# PROBLEM TO WORK ON
Pictures must be left out. Retype exactly the lines from the one containing "Screen dimensions: 700x416" through the last line of the records below.

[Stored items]
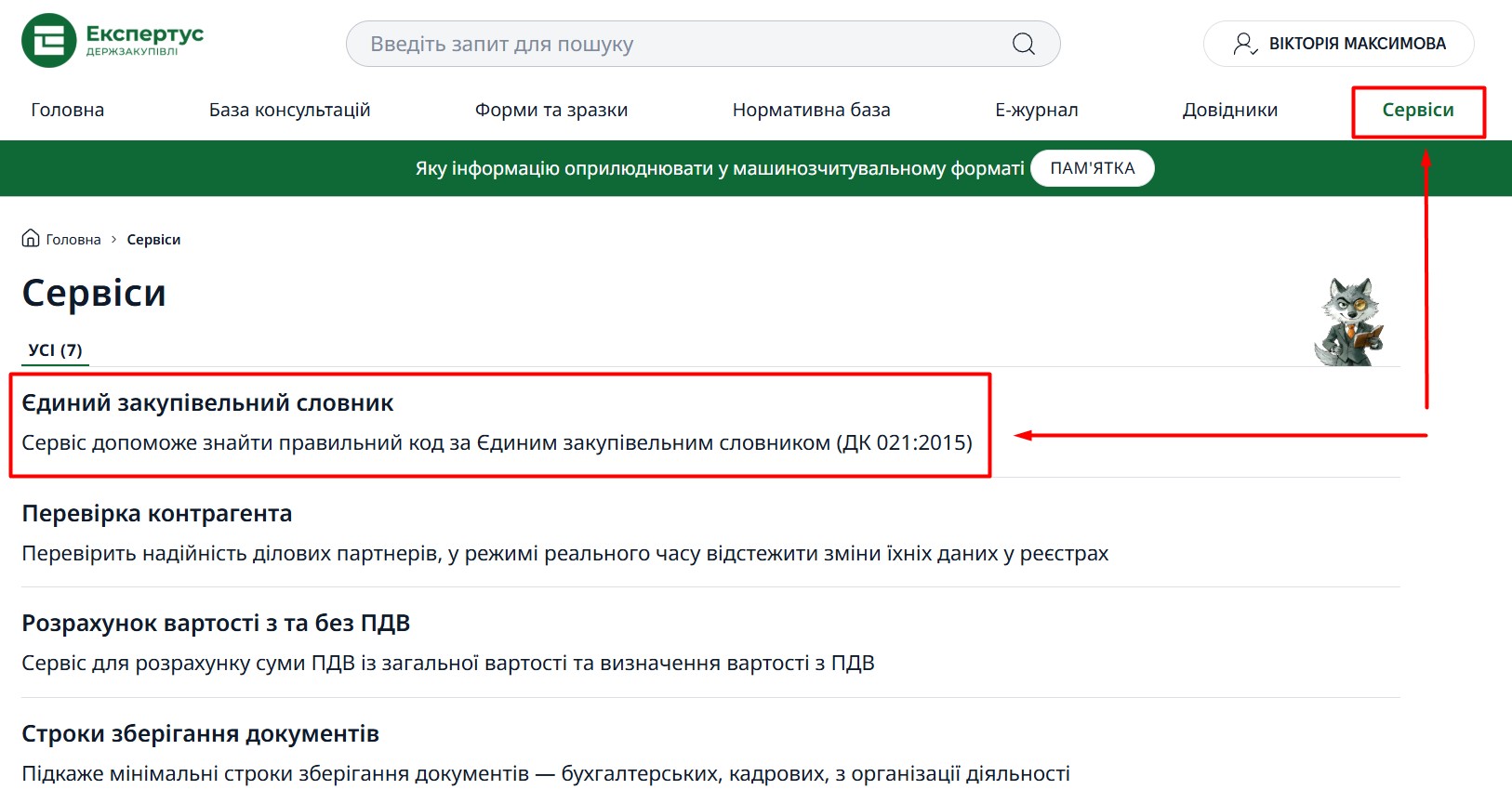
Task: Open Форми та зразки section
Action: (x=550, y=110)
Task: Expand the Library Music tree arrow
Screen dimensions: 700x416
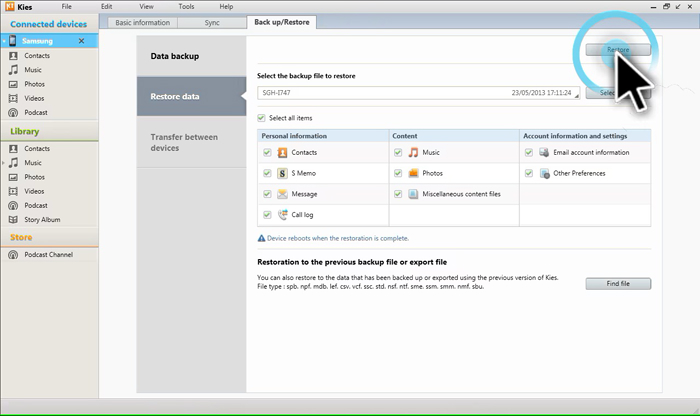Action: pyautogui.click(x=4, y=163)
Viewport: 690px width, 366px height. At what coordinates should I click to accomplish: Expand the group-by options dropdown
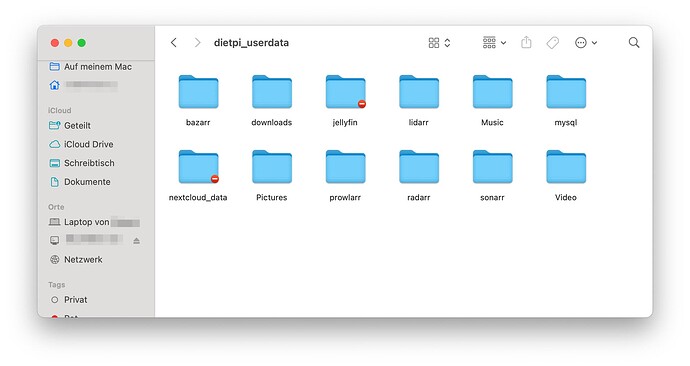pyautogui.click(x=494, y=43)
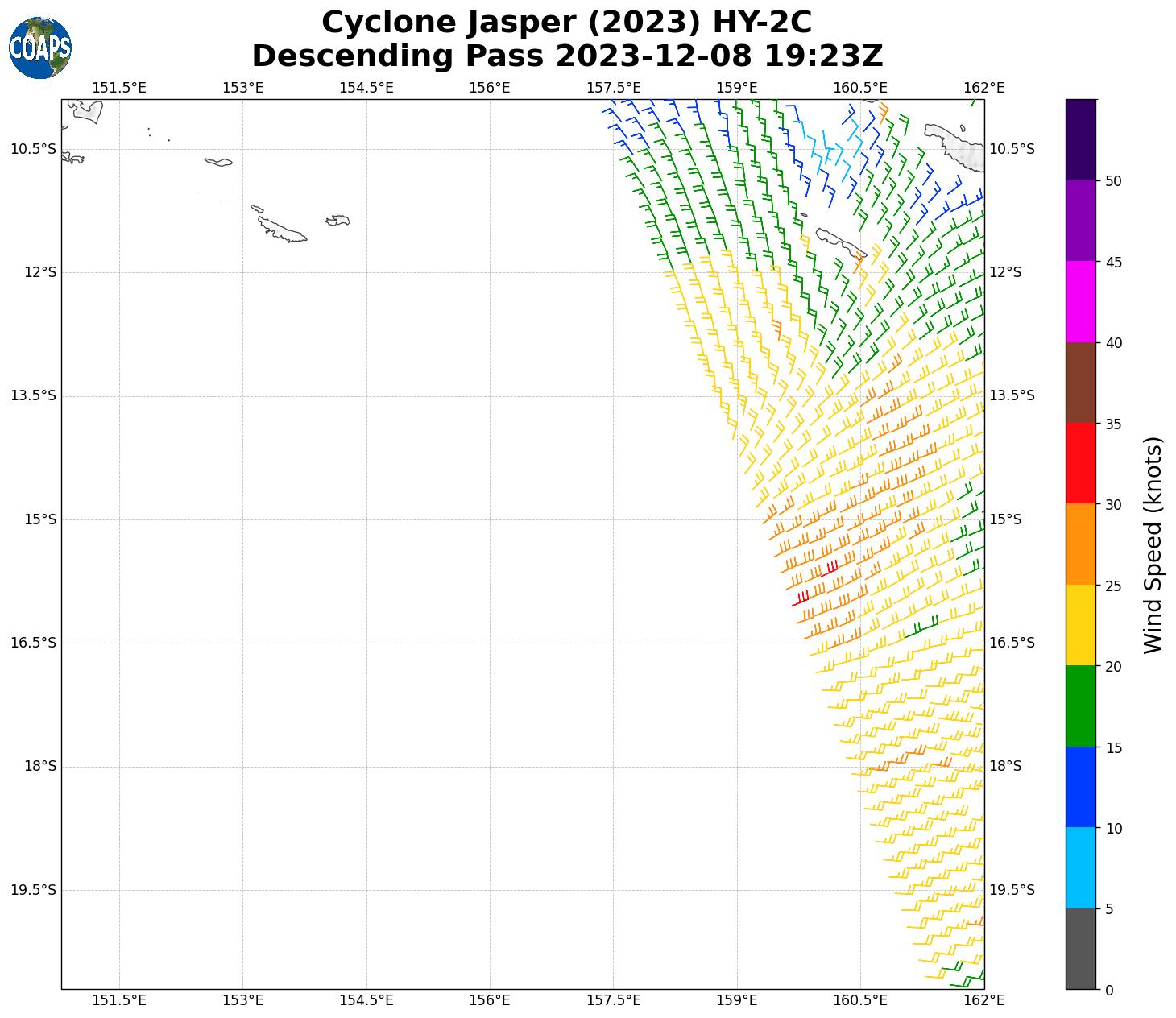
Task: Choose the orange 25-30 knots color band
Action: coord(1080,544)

# ANSWER BOX
Screen dimensions: 700x416
Action: pyautogui.click(x=4, y=163)
Viewport: 690px width, 366px height. At what coordinates should I click to accomplish: Expand the group-by options dropdown
pyautogui.click(x=494, y=43)
Task: Choose the orange 25-30 knots color band
Action: coord(1080,544)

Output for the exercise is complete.